Millions of words from the German archives have been published in various series of volumes, and millions more have been collected or microfilmed and deposited in libraries—in this country chiefly the Library of Congress and the Hoover Library at Stanford University—and in the National Archives at Washington. In addition, the Office of the Chief of Military History, Department of the Army, at Washington is in possession of a vast collection of German military records.
Of the published volumes of documents the most useful for my purposes have been three series. The first is Documents on German Foreign Policy, Series D, comprising a large selection in English translation of the papers of the German Foreign Office from 1937 to the summer of 1940. Through the courtesy of the State Department I have been given access to a number of additional German Foreign Office papers, not yet translated or published, which deal primarily with Germany’s declaration of war on the United States.
Two series of published documents dealing with the main Nuremberg trial have been invaluable in taking one behind the scenes in the Third Reich. The first is the forty-two-volume Trial of the Major War Criminals, of which the first twenty-three volumes contain the text of the testimony at the trial and the remainder the text of the documents accepted in evidence, which are published in their original language, mostly German. Additional documents, interrogations and affidavits collected for that trial and translated rather hurriedly into English are published in the ten-volume series Nazi Conspiracy and Aggression. Unfortunately, the extremely valuable testimony given before the commissioners of the International Military Tribunal is mostly omitted from the latter series and is available only in mimeographed form on deposit with a few leading libraries.

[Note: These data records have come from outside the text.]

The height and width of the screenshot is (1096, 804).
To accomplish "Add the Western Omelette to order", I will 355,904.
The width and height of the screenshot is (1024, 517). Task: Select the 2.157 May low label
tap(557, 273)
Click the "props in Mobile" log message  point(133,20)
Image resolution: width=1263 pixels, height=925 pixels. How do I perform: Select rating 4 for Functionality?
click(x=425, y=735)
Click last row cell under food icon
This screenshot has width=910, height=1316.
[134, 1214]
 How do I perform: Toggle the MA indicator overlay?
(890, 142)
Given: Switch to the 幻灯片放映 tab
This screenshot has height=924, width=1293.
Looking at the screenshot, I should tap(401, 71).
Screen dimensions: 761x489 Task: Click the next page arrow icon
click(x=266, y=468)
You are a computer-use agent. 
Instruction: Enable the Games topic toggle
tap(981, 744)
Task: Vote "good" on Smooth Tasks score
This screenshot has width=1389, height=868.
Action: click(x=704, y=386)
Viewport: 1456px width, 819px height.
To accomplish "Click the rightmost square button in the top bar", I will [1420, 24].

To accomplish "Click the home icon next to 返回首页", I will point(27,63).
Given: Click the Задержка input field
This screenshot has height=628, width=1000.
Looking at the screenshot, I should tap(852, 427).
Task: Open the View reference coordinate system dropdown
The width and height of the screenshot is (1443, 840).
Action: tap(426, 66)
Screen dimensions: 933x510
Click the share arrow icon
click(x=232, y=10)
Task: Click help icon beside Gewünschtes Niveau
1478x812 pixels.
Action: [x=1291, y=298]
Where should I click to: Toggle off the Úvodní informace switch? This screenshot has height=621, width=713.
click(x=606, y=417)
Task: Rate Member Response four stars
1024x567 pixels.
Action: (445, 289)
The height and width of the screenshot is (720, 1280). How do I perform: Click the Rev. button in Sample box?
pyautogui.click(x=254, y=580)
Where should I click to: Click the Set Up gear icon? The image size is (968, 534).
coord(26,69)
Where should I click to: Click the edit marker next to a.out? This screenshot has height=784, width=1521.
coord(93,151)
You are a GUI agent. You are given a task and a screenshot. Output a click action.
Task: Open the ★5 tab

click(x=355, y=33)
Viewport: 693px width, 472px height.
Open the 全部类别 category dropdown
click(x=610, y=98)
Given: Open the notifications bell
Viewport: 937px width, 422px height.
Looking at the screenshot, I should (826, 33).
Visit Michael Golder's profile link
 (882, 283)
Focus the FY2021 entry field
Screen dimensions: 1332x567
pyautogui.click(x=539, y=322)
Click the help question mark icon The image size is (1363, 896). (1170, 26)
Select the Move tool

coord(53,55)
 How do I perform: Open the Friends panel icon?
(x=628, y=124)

There were twelve subsequent trials at Nuremberg, conducted by United States military tribunals, but the fifteen bulky published volumes of testimony and documents presented at these trials, titled Trials of War Criminals before the Nuremberg Military Tribunals, contain less than one tenth of the material. However, the rest may be found in mimeograph or photostats in some libraries. Summaries of other trials which shed much light on the Third Reich may be found in Law Reports of Trials of War Criminals, published by His Majesty’s Stationery Office in London, 1947–49.
Of the unpublished German documents other than the rich collections in the Hoover Library, the Library of Congress and the National Archives—which contain, among other things, the Himmler files and a number of Hitler’s private papers—one of the most valuable finds has been that of the so-called “Alexandria Papers,” a good proportion of which have now been microfilmed and deposited at the National Archives. Information about a number of other captured papers will be found in the notes. Among the unpublished German material, incidentally, is General Halder’s diary—seven volumes of typescript with annotations added by the General after the war to clarify certain passages—which I found to be one of the most valuable records of the Third Reich.
Some of the books which have been helpful to me are listed below. They are of three types: first, the memoirs and diaries of some of the leading figures in this narrative; second, books based on the new documentary material, such as those of John W. Wheeler-Bennett, Alan Bullock, H. R. Trevor-Roper and Gerald Reitlinger in England, of Telford Taylor in America, and of Eberhard Zeller, Gerhard Ritter, Rudolf Pechel and Walter Goerlitz in Germany; and third, books which provide background.
A comprehensive bibliography of works on the Third Reich has been published in Munich as a special number of the Vierteljahrshefte fuer Zeitgeschichte under the auspices of the Institut fuer Zeitgeschichte. The catalogues of the Wiener Library in London also contain excellent bibliographies.